Leaders of countries forming the Asia Pacific Economic Cooperation (APEC) have for the first time in the body’s history failed to issue a formal declaration at the end of their annual summit, a Chinese official says.
Zhang Xiaolong, a spokesman for the Chinese Foreign Ministry, said on Sunday that the leaders, attending a meeting of the APEC in Papua New Guinea (PNG), had failed to bridge divisions and to issue the traditional communiqué at the end of the regional forum.
“The leaders agreed that instead of a traditional leaders’ declaration, they would leave it to the hands of PNG as the chair to issue a chair statement on behalf of all the members,” Zhang said.
PNG Foreign Minister Rimbink Pato said in an interview with Reuters that “conflicting visions” for the region had made it difficult to draft the summit communiqué.
Canadian Prime Minister Justin Trudeau also admitted there had been “different visions on particular elements with regard to trade that prevented full consensus on a communiqué document.”
The annual gathering of 21 APEC leaders was overshadowed by a war of words between Chinese President Xi Jinping and US Vice President Mike Pence.
The United States and its allies launched a coordinated response to China’s Belt and Road Initiative, with Pence accusing Beijing of seducing smaller countries with the massive infrastructure program and offering them money for construction and development projects.
Pence labeled the money as “opaque” loans that came with strings attached and built up “staggering debt,” mocking the initiative as a “constricting belt” and a “one-way road.”
Pence urged the developing nations instead to stick with the United States, claiming that Washington would not drown its partners in a “sea of debt,” or “coerce, corrupt or compromise their independence.”
The US vice president also touched on the US-China trade dispute, saying that Washington would not change course on tariffs until Beijing “changes its ways.”
Xi, for his part, insisted that the program was not a “trap” and there was no “hidden agenda.”
The Chinese president also lashed out at the “America First” attitude adopted by the US administration, saying the policy was a “short-sighted approach” that was “doomed to failure.”

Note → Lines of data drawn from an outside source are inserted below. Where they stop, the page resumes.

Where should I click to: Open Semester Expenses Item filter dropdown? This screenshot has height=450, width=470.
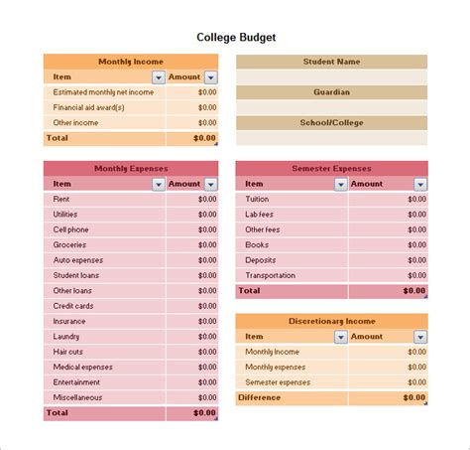341,185
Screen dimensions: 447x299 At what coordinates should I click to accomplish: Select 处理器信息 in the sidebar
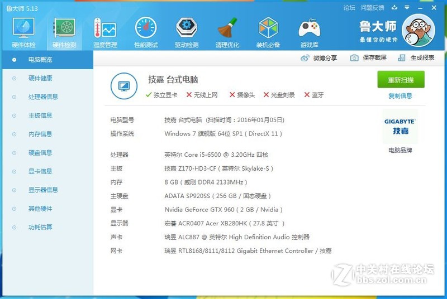pyautogui.click(x=43, y=97)
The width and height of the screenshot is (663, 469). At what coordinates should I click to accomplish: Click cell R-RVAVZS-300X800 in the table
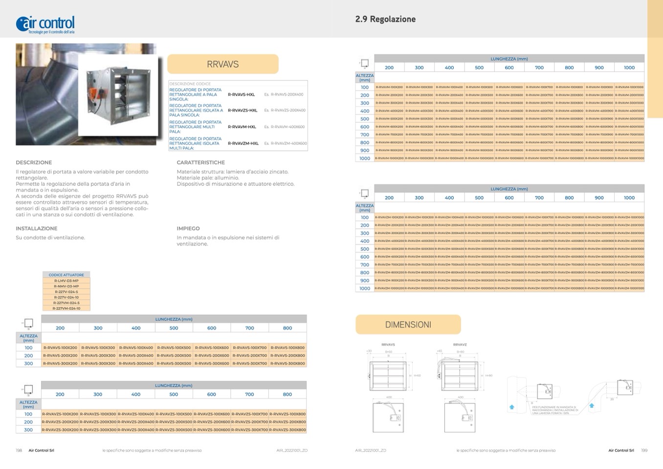click(x=287, y=430)
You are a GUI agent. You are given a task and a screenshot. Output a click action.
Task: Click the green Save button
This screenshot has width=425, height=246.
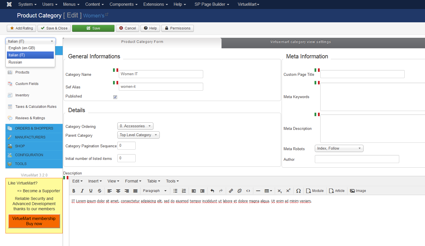click(x=93, y=28)
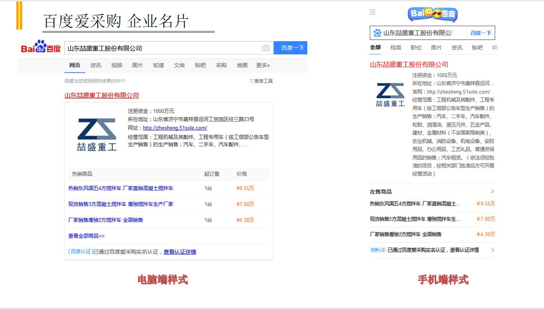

In reaction to Pence’s remarks, China’s Foreign Ministry also said on Sunday that no developing country would fall into a debt trap simply because of its cooperation with Beijing.
Critics have voiced concern about the growing US intervention in the region, amid fears that a trade war initiated by America against China could cripple the Pacific Rim economy.
The US and China have imposed tit-for-tat tariffs on hundreds of billions of dollars of each other’s goods over the past few months.
Washington has imposed tariffs on 250 billion dollars’ worth of Chinese goods and China has responded with retaliatory duties on 110 billion dollars in US goods.
US demands from China include sweeping changes in bilateral trade, technology transfer, and industrial subsidy policies.
Beijing insists that Washington must pursue the mutual interests of the US and China in trade talks between them.
Trade talks between the two countries in September concluded without reaching a breakthrough.